▶ _Selected text_:

Wednesday, 4 September 2013

Phishing at root of elaborate cyberattacks

Astounding cyberheists and politically motivated cyberattacks have one thing in common: They invariably begin with simple trickery.
Top-tier cybergangs and hacking collectives, such as Anonymous and the Syrian Electronic Army, are taking full advantage of search engines and social websites to compile rich profiles on individuals. This information is then used to target individuals to receive an e-mail ruse known as a spear phishing attack. The e-mail carries a viral PDF attachment or Web link.
The bad guys are pulling out all the stops to profile executives and their charges, then crafting an e-mail carrying a viral PDF attachment or Web link from the boss to the subordinate. The goal: to trick the subordinate into following orders to click on the viral payload.
"A great deal of time and money is spent crafting these attacks," says Nicholas Percoco, senior vice president at data security company Trustwave. "The attackers know business relationships and understand how the person they are impersonating constructs his messages."

Dataset entries:

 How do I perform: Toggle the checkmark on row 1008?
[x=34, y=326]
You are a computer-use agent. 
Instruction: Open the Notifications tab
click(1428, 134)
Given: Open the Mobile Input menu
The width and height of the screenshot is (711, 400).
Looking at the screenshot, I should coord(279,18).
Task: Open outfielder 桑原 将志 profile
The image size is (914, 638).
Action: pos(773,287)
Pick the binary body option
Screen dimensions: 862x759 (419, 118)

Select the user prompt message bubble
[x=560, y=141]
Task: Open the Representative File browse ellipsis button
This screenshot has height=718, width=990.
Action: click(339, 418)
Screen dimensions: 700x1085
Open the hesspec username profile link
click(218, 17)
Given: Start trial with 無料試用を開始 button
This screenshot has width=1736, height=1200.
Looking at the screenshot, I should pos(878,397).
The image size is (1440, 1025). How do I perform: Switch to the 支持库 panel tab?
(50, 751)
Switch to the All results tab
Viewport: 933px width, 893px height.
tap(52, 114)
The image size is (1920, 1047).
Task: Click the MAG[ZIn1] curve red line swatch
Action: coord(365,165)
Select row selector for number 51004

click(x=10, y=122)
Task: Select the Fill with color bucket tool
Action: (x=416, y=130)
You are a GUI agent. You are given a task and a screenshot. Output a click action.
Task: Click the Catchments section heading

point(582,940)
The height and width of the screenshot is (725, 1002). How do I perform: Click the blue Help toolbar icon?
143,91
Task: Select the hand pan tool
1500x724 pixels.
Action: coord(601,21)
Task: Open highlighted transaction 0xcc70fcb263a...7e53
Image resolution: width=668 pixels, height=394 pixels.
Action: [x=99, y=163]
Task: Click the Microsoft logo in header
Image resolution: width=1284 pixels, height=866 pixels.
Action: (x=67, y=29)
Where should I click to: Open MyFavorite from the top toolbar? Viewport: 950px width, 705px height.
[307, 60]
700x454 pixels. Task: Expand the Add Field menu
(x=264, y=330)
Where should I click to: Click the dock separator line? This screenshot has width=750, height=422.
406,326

▶ _Problems to solve_:
1. Rewrite the phishing article from "Top-tier cybergangs and" to "the viral payload.", inclusive, replacing "subordinate" with "employee".
2. According to the phishing article, why do attackers send the e-mail from the boss to the subordinate? Answer in one to three sentences.
These dataset entries are separate material and have no connection to the phishing article.

▶ _Exercise results_:
1.
Top-tier cybergangs and hacking collectives, such as Anonymous and the Syrian Electronic Army, are taking full advantage of search engines and social websites to compile rich profiles on individuals. This information is then used to target individuals to receive an e-mail ruse known as a spear phishing attack. The e-mail carries a viral PDF attachment or Web link.
The bad guys are pulling out all the stops to profile executives and their charges, then crafting an e-mail carrying a viral PDF attachment or Web link from the boss to the employee. The goal: to trick the employee into following orders to click on the viral payload.

2. Their goal is to trick the subordinate into following orders to click on the viral payload, which is the PDF attachment or Web link carried by the e-mail.